Hyon Gyon at The Border
Thug, Len Bellinger, David &Schweitzer Contemporary

Meetinghouse by Amie Cunat at VICTORI+MO

Meetinghouse by Amie Cunat at VICTORI+MO
Day 4

Leon Golub: Raw Nerve explodes off the walls of the Met Breuer. Leave your bullshit at the door. Whether its a face, a dog, a skull, or an abstract form, Golub’s world is flayed and exposed. Every piece exists in a state of alert, unstretched shrouds throwing off the trappings of fastidious preciousness. Demonic, masculine golems of paint crowd the canvas of Giantomachy II, the central work of the exhibition. Golub both historically and prophetically channels the necromasculine urge – to war, to violence, to oppression, to subjugation – by slashing, smashing, scraping his figures together. They exude a weary, unidealized nakedness. That nakedness is present in his dictator portraits, where the scrubbed renderings of these men of death smolder against the banality of their expressions. A composition from 1994 titled All Bets Art Off gets down to the realness. A panting dog eyes death like a bone, face down and vulnerable. An old-fashioned tattoo graphic floats above, the unstretched linen and yellow ochre reading as skin. Our world is a hungry dog, hungry for death, salivating in its presence, more permanent than any tattoo, something for the maggots to look at, I guess.
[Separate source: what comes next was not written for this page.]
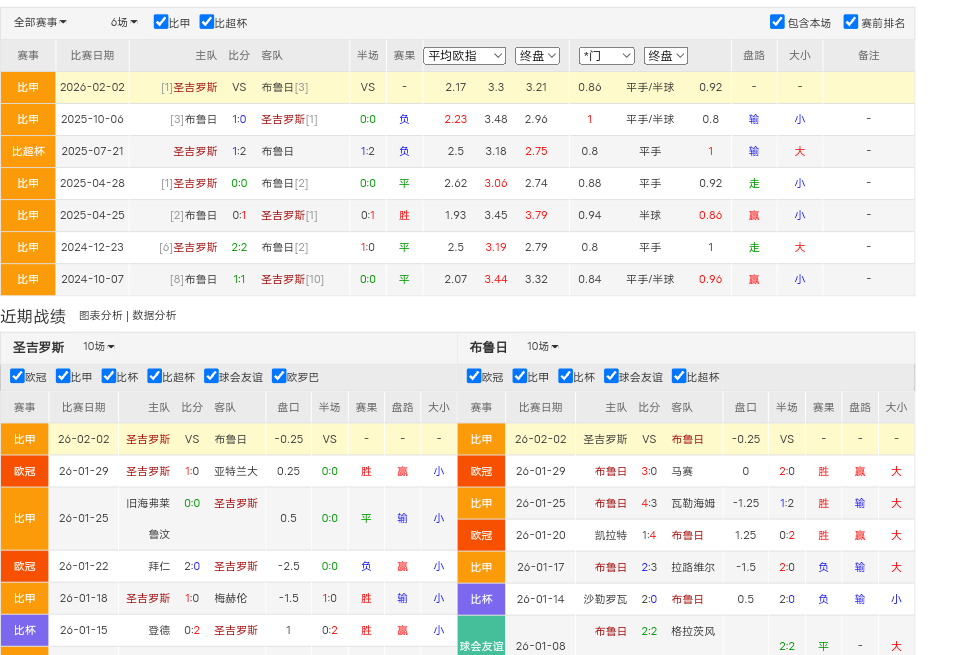Open the 图表分析 link
Viewport: 973px width, 655px height.
100,315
It was the last day for Golub at the Met Breuer but right in the middle of the run for Like Life: Sculpture, Color, and the Body (1300–Now), an ambitious, gobsmacking wallop of an exhibition. You think Westworld is creepy? I dare the Met to host sleepovers for this. Like Life reveals how in 700+ years, we still can’t reconcile with the revelation that we’re just haunted meat. We’re all “still life” someday, though perhaps not like Jeremy Benthem, I hope. 
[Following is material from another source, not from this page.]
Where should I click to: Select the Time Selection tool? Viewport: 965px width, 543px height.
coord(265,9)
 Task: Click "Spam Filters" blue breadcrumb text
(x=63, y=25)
Giantomachy II by Leon Golub at the Met Breuer

All Bets Are Off by Leon Golub at the Met Breuer
Day 5


Memorial Day. Brunch on 5th Ave at the Church of Heavenly Rest. Behind us is Central Park. Two blocks to our left is the Jewish Museum, one block to our right is the Guggenheim. Chaim Soutine: Flesh at the Jewish Museum rounds out the trip’s themes of corporeality, figuration, and death. Soutine is a name I recognize from every big museum with a room full of old European painting that I've ever been to. His paint handling anticipates Golub, Bacon, Guston, Brown, Lassnig and more. Anxious, searching, passages evoke sensations as much as associations in these works. Among the Jewish Museum's holdings on display, an early self-portrait of Lee Krasner gazes back with casual defiance. Krasner painted this work in 1930, age 22, in her parents backyard in Long Island. In tone and style, the work is somewhat reminiscent of Paula Modersohn-Becker. Despite the safe environs it actually represents, the effect of the background places the young Krasner alone in the wilderness, the wilderness of the path ahead, fixed upon by her scrutinizing countenance.